The commodification of death is booming. Battlefields, concentration camps, Chernobyl, catacombs, haunted houses, Rwandan and Cambodian genocide memorials: All are now sites of “dark tourism.”
But it’s not necessarily anything new. A century ago, Cook’s Tours could take you to the sites of the recently concluded Great War. Pompeii, where thousands were entombed by the eruption of Vesuvius in 79, has been swamped with sightseers—and treasure-hunters—for centuries; there have been so many this century that officials have tried to limit the crowds to conserve the site.
“For as long as humans have travelled for leisure, they have travelled to watch death, to view cadavers and relics,” writes geographer Tony Johnston. “Roman Gladiatorial games attracted crowds from around the Empire; medieval European pilgrimages to Christian relics of death sites were common; nineteenth-century tourists and locals visited Parisian morgues which could see 40,000 visitors per day.”
Instead of “dark tourism,” which he finds “sensational and emotionally laden,” Johnston prefers the term “thanatourism,” or travel designed to encounter death. Whatever it’s called, it seems to be growing in popularity. Places of atrocity and disaster—Auschwitz-Birkenau, Nagasaki and Hiroshima, Reactor 4 in Chernobyl—are hot.
“Considering the diversity of sites, consumption of death by tourists is essentially a continuum, with educational, authentic and history-centric at one end, and synthetic, entertainment-focused and inauthentic at the other,” Johnston writes. The London Dungeon, for example, markets self-styled “gory and gruesome” theatrical performances, while the Auschwitz site means to educate.
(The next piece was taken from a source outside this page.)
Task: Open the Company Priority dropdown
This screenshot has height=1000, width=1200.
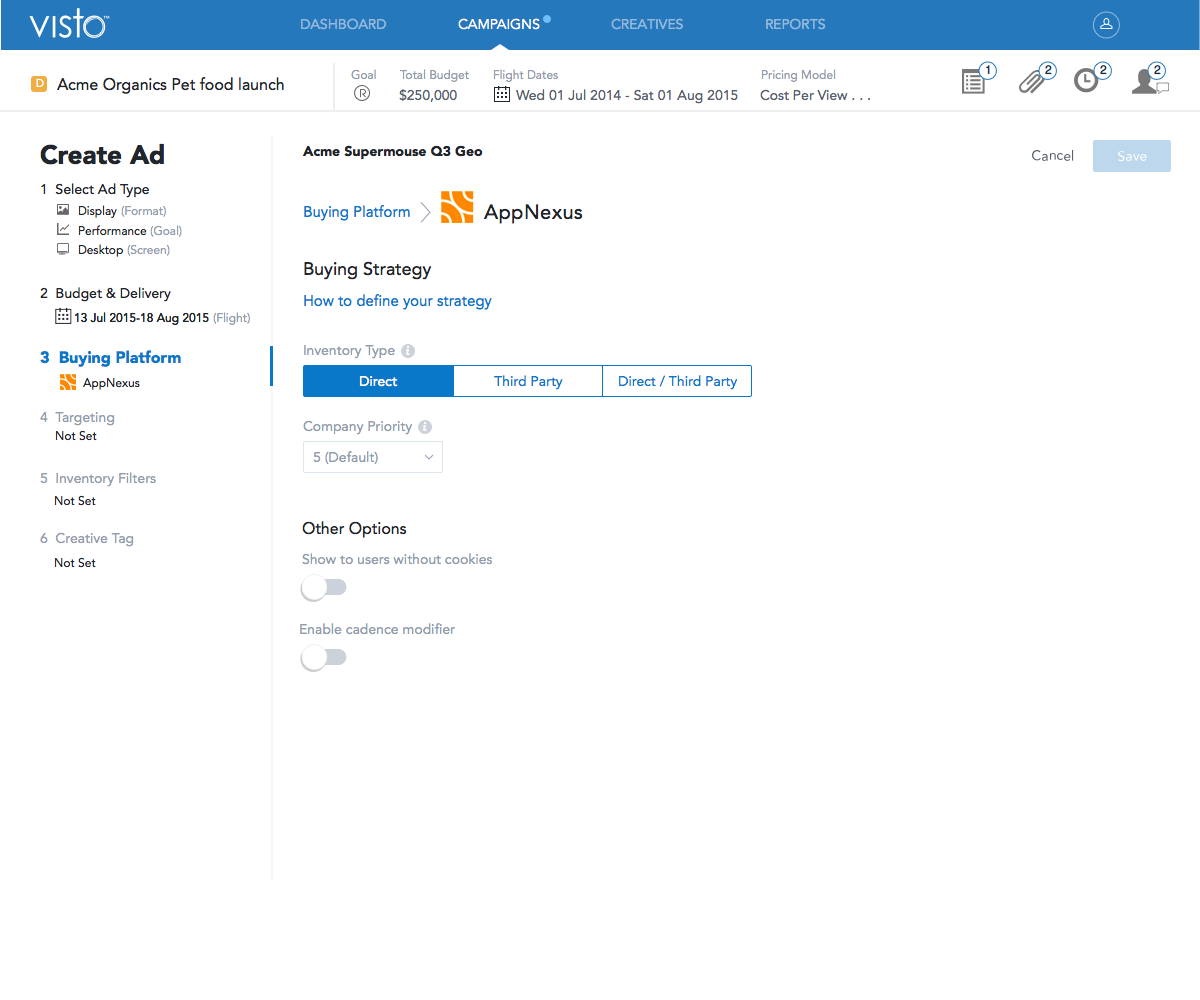Action: (372, 457)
Yet Johnston quotes a Polish tourist company that promotes a program for stag parties that take place in the concentration camp: “Quad biking in the morning then visit one of the world’s most haunting museums.”
“Preservation and creation of memory at sites of death and disaster seems intrinsically linked to tourism and commodification,” writes Johnston. “Narratives of deaths evolve, guided tours of the site are provided, souvenirs sold, photographs taken, and cash registers ring.”
Of course, these deathscapes can be sites of conflict between victims and/or their relatives on the one hand and the forces of commercialization on the other. Johnston gives the example of the controversial gift shop at the 9/11 museum site at New York City’s World Trade Center. Family members of victims were put off by the “availability of key-chains, cell phone cases, soft toys, bookmarks, fridge magnets and miniature toy fire engines.“
At the same time, thanatourism seems to have some benefits. Writes Johnston, “evidence points towards the cathartic value of interpreting conflict for outsiders, the presentation of death sites as means of legitimizing political struggles, and, potentially, as a development tool to help a local population come to terms with death.”
“Thanatourism may help stimulate good citizenship and encourage individual ethical responsibility from an early age. […] In an increasingly secular society, thanatourism may present one of the few opportunities where [people] can critically consider death and society’s relationship with death.”